Abenomics (Abeconomics); recognising success
by George Hatjoullis
The shocking FT headline this morning is (http://on.ft.com/1i1HZax)
Japanese companies cast doubt on BoJ inflation target
Reading on one discovers that corporations expect inflation of between 1.2 and 1.7% to be achieved over the next 5 years and not the 2% targeted in 2 years. The BoJ must therefore intensify its easing. This entirely misses the point of Abenomics and if I were Abe I would declare victory of sorts now. The target was to break structurally entrenched deflation expectations and not to hit a particular rate of inflation in a specific time period. The target of 2% in two years was a tool of this policy and not the policy. The fact that corporate expectations are of price rises is a form of success. The fact that the debate is about how fast prices will rise and not whether they will rise must give Abe and Kuroda much satisfaction.

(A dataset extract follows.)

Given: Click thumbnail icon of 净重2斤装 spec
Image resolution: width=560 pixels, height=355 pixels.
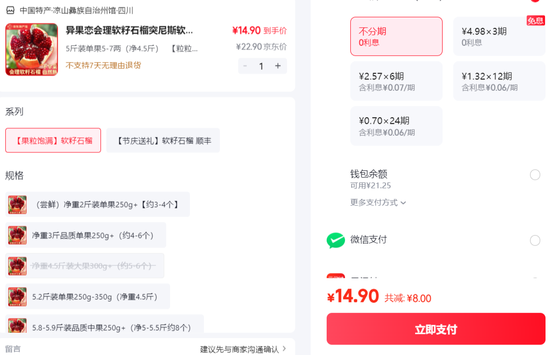Looking at the screenshot, I should click(x=17, y=205).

The article continues to question the possibility of further Yen weakness. The real issue is for the Yen not to strengthen from current levels. This is easily achieved using the Swiss example. The authorities merely declare a cap on the Yen and accept the monetary consequences. As these consequences can only be faster growth of the money stock I hardly think it is a major obstacle at this juncture.
Finally, the article raises the question of the consumption tax and speculates that all this just exhibits nervousness about the consumption tax increase from 5 to 8% with a planned further increase to 10% in October 2015. They judiciously avoid mentioning plans to lower the corporate tax rate, which is among the highest in the developed world. The last time the consumption tax was raised it coincided with a downturn in the economy. At a recent speech at the LSE (covered in detail in a previous blog), the BoJ Governor explained why the BoJ believe this was as much a result attending conditions as the consumption tax rise. The BoJ do not expect a similar result from the rise in the consumption tax this time.
The Gestaltz blog has followed the Abe experiment since inception. The view has been that it might not succeed without monetary financing or debt cancellation. The fact that the debate is now about how fast inflation will rise suggests the blog may have been too cautious. Of course, persuading corporations that deflation is over is only part of the exercise. It is also important to persuade consumers of this. More specifically, it is important to persuade individuals that holding primarily cash and deposits and other near money assets is no longer advisable and that they should consider other asset classes. This is still not evident so it is too soon to declare the war against deflation over. But the corporate battle may have been won.